Thursday, June 2, 2011

Ian Wedde and planking

Regular readers will be familiar with Ian Wedde’s 1993 poetry collection The Drummer, which includes my favourite of all his poems, “A Ballad for Worser Heberley”.  I was reading the book again today, as one does, and was struck by the cover image. We have all seen the photos of John Key with his planking son, and Peter Dunne making more of a fool of himself than usual.
But who would have thought that a Wellington poet had invented this whole world-wide planking craze 18 years ago? Truly, poets are the unacknowledged legislators of the world.

More book news

Guy Somerset weighs in with his opinions on the 2011 NZ Post Book Awards here at the Listener. I am not going to comment on any of this, as it’s unseemly for previous judges to do so, but Guy certainly has a view. And, as always, what’s of interest is which books didn’t make the cut.

The judges explain themselves here. Whatever one thinks of their decisions, they have actually read every book entered, so they are in a better position than the rest of us to make a judgement.

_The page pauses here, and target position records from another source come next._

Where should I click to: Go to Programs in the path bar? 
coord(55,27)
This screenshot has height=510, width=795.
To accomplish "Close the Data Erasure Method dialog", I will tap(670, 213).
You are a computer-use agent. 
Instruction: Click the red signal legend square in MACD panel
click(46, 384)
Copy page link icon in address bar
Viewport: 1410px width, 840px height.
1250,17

The good book news recently was that Whitcoulls has a new owner that understands retail. But the best news was this: it has lured back Joan Mackenzie, its former chief book buyer, who defected to PaperPlus when Whitcoulls got silly. This tells us that the new owner is serious about quality.

Wednesday, June 1, 2011

2011 NZ Post Book Awards

The shortlist of the NZ Post Book Awards is out – this is the big set of national awards that used to be the Montanas and before that the Watties and somewhere in between the Goodman Fielder Watties – and also the winners of the Best First Book awards.

The Hut Builder by Laurence Fearnley (Penguin)
The Night Book by Charlotte Grimshaw (Vintage)
Their Faces Were Shining by Tim Wilson (VUP)

The Mirror of Simple Annihilated Souls by Kate Camp (VUP)
The Radio Room by Cilla McQueen (OUP)
Mauri Ola: Contemporary Polynesian Poems in English, ed.  Albert Wendt, Reina Whaitiri and Robert Sullivan (AUP)

99 Ways into New Zealand Poetry by Paula Green and Harry Ricketts (Vintage)
Blue Smoke: The Lost Dawn of NZ Popular Music 1918-1964 by Chris Bourke (AUP)
Mune: An Autobiography by Ian Mune (Craig Potton Publishing)
No Fretful Sleeper: A Life of Bill Pearson by Paul Millar (AUP)
The Tasman: Biography of an Ocean by Neville Peat (Penguin)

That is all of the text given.